Written exercise 1: From the records, return the stretch from the line that contains "The width and height of the screenshot is (1126, 719)." through the line that contains "pos(471,191)", with every line reproduced exactly and nothing else included.

───── Provided passage

Media Mix Modeling Demo

I put together this simple demonstration of a media mix modeling strategy in R to document my process teaching myself this technique. I will use a sample dataset “marketing” from the R package datarium. This simulated dataset contains 200 weeks of sales data and marketing spends (in $1k units) for Youtube, Facebook and newspaper channels.
It is adapted from a tutorial at https://towardsdatascience.com/building-a-marketing-mix-model-in-r-3a7004d21239/, extended with additional packages, models and visualization tools (ggplot and plotly).
Load data and look at correlations

At first glance, youtube and facebook ad budgets seem to be correlated with sales; newspaper spend shows less of a clear relationship.

──────────

Written exercise 2: Retype the stretch of the media mix modeling demo from "It is adapted" through "a clear relationship." with no changes.

───── Records for this task

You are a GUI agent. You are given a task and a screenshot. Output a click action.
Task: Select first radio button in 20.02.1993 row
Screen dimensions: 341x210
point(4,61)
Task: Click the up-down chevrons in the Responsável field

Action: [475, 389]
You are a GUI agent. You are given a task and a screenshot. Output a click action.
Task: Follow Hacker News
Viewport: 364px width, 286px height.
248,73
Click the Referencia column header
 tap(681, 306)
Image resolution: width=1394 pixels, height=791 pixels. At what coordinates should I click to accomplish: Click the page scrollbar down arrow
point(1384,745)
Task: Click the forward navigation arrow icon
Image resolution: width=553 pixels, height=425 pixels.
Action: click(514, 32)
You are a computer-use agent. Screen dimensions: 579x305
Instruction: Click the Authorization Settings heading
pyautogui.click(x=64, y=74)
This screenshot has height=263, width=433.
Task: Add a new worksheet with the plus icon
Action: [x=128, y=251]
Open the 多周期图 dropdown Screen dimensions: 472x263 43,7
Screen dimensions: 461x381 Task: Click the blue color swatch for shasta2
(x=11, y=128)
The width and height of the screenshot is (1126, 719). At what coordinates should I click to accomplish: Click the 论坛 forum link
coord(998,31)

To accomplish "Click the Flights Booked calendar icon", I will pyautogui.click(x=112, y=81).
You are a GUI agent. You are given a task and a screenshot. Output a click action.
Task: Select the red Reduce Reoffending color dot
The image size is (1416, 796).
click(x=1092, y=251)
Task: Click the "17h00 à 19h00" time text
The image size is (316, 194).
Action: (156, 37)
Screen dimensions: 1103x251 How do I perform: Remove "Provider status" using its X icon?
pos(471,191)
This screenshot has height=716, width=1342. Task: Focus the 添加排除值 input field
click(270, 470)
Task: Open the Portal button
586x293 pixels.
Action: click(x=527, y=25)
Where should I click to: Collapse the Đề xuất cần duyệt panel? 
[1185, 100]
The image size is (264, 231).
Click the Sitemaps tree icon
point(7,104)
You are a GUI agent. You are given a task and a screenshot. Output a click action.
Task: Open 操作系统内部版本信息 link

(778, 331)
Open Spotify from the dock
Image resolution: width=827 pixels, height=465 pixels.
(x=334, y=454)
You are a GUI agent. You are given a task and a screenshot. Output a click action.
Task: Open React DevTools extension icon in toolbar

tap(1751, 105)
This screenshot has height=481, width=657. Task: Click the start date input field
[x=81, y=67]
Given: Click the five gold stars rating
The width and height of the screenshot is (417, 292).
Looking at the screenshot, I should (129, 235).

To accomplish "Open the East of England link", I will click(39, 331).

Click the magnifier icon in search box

──────────

Task result 1:
The width and height of the screenshot is (1126, 719). At what coordinates should I click to accomplish: Click the 论坛 forum link
coord(998,31)

To accomplish "Click the Flights Booked calendar icon", I will pyautogui.click(x=112, y=81).
You are a GUI agent. You are given a task and a screenshot. Output a click action.
Task: Select the red Reduce Reoffending color dot
The image size is (1416, 796).
click(x=1092, y=251)
Task: Click the "17h00 à 19h00" time text
The image size is (316, 194).
Action: (156, 37)
Screen dimensions: 1103x251 How do I perform: Remove "Provider status" using its X icon?
pos(471,191)

Task result 2:
It is adapted from a tutorial at https://towardsdatascience.com/building-a-marketing-mix-model-in-r-3a7004d21239/, extended with additional packages, models and visualization tools (ggplot and plotly).
Load data and look at correlations

At first glance, youtube and facebook ad budgets seem to be correlated with sales; newspaper spend shows less of a clear relationship.